* **文書抜粋**
こんにちは、皆さん。

勝海舟の生涯から自分軸を持ち他人に影響されない生き方の大切さをお伝えする歴史大好き社労士の山路 貞善です。いつもお読みいただきありがとうございます。

 

 

【 果たせなかった任務 】

 

前回の続きです。

勝は当初、老中板倉勝静(かつきよ)から命じられた会津と薩摩との仲裁役の任務を果たしたものと考えていました。ですが双方とも自分の説得に応じるだろうという勝の目論見は見事に外れました。後になって勝は自身の失敗を認めざるを得なくなったことについては前回お伝えしました。

 

軍艦奉行に復帰し江戸からやって来た勝は6月22日(慶応二年、1866年)、大坂城で板倉に対面した時、勘定奉行小栗忠順から聞かされた「最秘密の議」(第168話)と呼ばれる小栗構想を痛切に批判する持論を展開しました。勝のあまりに激しい議論にたじたじとなった板倉は何も言わずに目下の課題は薩摩と会津の関係を修復することにあると話題を転じ、勝に仲裁を命じました。

 

一年半ぶりに第一線に復帰し、再び政治向きの仕事に関わることになり勝にも気持ちの高ぶりがあったのかもしれません。今度こそ閑居中に胸に温めてきた政治構想を実現する潮流をつくり出す好機になると期待したとしても不思議ではありません。

小栗とは全く異なる政治思想を持つ勝には徳川家を中心とする構想は到底受け入れられぬもの。その思いの丈をそのまま相手にぶつけたために、板倉は言葉を差し挟むことなく傾聴するしかなかったのでしょう。勝は押し黙る板倉老中の胸中を読み誤り、自説を了解してくれたものと思い込んでしまったようです。

 

 

勝は江戸で反対の立場でしたが、同様のことを経験しています。

江戸城の一室で小栗から構想を聞かされた時、内心あきれ返りながら勝は一言も漏らしませんでした。今、議論しても始まらないと冷静に判断したからです。

ですが反対に大坂で自らが語り手になると胸の熱い想いのままに議論を展開し、冷静な態度で説得に努めることができませんでした。交渉人としてコミュニケーション能力が高いとされている勝ですらこうした過ちを犯しています。人は時として当事者になると相手のことが見えなくなったり、自分の考えや想いだけが頭の中を占めてしまうことがあります。そうなると冷静な判断や思考整理がどこかに置き去られてしまうため大事な場面でいとも簡単にこうしたミスを犯してしまう。他人との話し合いの場や交渉の場面で誰にも起きうる教訓として肝に銘じておくべきことかもしれません。

* **データ一覧**
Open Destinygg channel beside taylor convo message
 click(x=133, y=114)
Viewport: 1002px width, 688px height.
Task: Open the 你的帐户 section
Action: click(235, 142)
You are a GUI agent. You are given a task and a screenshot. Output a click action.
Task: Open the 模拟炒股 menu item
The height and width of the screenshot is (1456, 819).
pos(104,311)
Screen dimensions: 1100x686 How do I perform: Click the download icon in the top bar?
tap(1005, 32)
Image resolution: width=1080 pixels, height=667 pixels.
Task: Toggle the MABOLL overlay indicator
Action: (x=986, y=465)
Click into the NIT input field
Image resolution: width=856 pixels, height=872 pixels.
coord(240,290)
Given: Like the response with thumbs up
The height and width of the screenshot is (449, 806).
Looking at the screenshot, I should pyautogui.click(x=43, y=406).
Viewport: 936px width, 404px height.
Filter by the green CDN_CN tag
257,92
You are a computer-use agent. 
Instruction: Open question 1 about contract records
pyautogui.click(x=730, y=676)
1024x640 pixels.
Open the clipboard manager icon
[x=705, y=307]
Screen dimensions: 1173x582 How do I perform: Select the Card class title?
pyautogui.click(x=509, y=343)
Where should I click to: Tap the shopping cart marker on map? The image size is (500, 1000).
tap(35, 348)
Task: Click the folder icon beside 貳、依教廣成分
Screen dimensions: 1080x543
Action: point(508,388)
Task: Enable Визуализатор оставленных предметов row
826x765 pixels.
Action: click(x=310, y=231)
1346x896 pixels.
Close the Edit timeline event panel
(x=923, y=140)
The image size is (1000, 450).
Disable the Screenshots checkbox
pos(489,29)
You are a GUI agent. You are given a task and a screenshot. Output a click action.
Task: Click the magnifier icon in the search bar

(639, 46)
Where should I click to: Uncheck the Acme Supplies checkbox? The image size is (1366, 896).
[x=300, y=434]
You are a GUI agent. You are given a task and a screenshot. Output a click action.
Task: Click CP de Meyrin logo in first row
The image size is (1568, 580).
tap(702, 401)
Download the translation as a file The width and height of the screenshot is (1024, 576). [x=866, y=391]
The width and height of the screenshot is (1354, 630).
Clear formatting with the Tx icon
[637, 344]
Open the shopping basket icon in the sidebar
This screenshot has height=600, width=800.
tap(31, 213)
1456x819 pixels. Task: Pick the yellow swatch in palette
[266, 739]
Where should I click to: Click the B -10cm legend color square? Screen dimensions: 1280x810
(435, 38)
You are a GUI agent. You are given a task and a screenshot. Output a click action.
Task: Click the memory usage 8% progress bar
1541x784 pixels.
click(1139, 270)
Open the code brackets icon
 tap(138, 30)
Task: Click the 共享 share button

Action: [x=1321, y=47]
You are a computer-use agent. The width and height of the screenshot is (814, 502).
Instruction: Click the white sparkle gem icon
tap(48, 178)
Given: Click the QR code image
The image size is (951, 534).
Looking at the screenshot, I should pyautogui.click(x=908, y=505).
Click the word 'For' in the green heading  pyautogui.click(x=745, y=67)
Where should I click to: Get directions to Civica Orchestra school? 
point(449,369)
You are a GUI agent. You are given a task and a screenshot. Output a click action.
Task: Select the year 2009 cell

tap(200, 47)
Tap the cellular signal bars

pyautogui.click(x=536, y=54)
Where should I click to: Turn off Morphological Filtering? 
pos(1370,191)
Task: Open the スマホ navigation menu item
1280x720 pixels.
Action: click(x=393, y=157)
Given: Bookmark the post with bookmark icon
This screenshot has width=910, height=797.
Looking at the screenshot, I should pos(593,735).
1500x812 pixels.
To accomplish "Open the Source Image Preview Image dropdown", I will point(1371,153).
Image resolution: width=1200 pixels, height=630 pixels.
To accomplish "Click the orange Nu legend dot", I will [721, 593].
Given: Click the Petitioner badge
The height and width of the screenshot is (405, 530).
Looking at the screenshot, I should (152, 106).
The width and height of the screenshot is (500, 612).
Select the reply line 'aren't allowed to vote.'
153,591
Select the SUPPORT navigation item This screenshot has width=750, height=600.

* **問題の詳細**
勝海舟に関する文章によると、勝が大坂城で板倉に対面したのはいつですか。

* **この問題の解答**
慶応二年(1866年)6月22日です。